Texto de referencia:
Solemos tener muy marcados determinados momentos a lo largo del año que indican comienzos y decretan finales, como si pudiéramos elegir en qué momento la vida se para y en cuál se reanuda. Vivimos bajo la ilusión de dominarlo todo. Nos encanta señorear sobre los acontecimientos, porque de ese modo nos parece que todo lo que sucede cae bajo nuestro control y esa sensación de seguridad nos encanta, nos hace sentirnos muy poderosos. Pero no es así. Los que nos dedicamos a la educación vivimos en la fantasía de que todo comienza cuando arrancan nuestras clases, es decir, tras las vacaciones de verano, y eso de enero nos suena a un futuro lejano en el que, aunque se estrena calendario, en realidad, nada cambia sustancialmente. Cuando nuestras civilizaciones vivían pegadas a la tierra, a los trabajos del campo, a los ritmos de la naturaleza, todo el mundo tenía muy claro cuál era el tiempo de trabajo y cuál el del descanso, cuál el de la celebración y cuál el la acción de gracias, todo se configuraba de acuerdo con lo que era necesario para poder tener una vida buena.

Qué se solicita:
- 1) Según el texto de referencia, ¿en qué momento creen quienes se dedican a la educación que todo comienza?
- 2) Indique si cada una de las siguientes afirmaciones concuerda con el texto de referencia y cite las palabras que lo deciden: (a) La sensación de seguridad que produce creer que se controlan los acontecimientos resulta agradable. (b) Con el nuevo calendario de enero cambia todo sustancialmente. (c) Cuando las civilizaciones vivían pegadas a la tierra, nadie distinguía el tiempo de trabajo del de descanso.

Datos proporcionados:
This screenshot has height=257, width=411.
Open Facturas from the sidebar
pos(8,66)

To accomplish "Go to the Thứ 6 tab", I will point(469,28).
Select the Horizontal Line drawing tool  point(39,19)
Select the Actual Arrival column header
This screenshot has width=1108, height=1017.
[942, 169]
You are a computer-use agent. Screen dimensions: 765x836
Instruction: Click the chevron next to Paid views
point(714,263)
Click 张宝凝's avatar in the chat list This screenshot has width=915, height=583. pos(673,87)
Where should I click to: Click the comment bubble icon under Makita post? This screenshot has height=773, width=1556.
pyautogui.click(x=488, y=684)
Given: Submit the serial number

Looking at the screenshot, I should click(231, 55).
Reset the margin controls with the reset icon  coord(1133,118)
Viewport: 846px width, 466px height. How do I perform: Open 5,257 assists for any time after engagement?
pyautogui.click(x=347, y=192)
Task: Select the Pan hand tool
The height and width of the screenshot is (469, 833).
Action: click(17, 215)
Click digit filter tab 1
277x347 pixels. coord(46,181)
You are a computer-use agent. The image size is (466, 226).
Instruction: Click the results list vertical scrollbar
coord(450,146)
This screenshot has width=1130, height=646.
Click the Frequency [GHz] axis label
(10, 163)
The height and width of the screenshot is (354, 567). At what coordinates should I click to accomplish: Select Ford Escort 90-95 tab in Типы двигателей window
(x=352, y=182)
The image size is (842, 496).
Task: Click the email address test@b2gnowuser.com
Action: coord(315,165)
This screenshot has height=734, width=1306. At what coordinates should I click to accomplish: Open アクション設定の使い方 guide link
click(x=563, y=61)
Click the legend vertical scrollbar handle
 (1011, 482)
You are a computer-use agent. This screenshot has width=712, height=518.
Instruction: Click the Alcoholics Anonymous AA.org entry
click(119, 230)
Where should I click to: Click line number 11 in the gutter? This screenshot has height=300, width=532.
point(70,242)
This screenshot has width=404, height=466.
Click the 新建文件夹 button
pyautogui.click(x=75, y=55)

Respuestas a continuación:
- 1) Cuando arrancan sus clases, es decir, tras las vacaciones de verano.

- 2)
(a) Sí: «esa sensación de seguridad nos encanta, nos hace sentirnos muy poderosos».
(b) No: «aunque se estrena calendario, en realidad, nada cambia sustancialmente».
(c) No: «todo el mundo tenía muy claro cuál era el tiempo de trabajo y cuál el del descanso».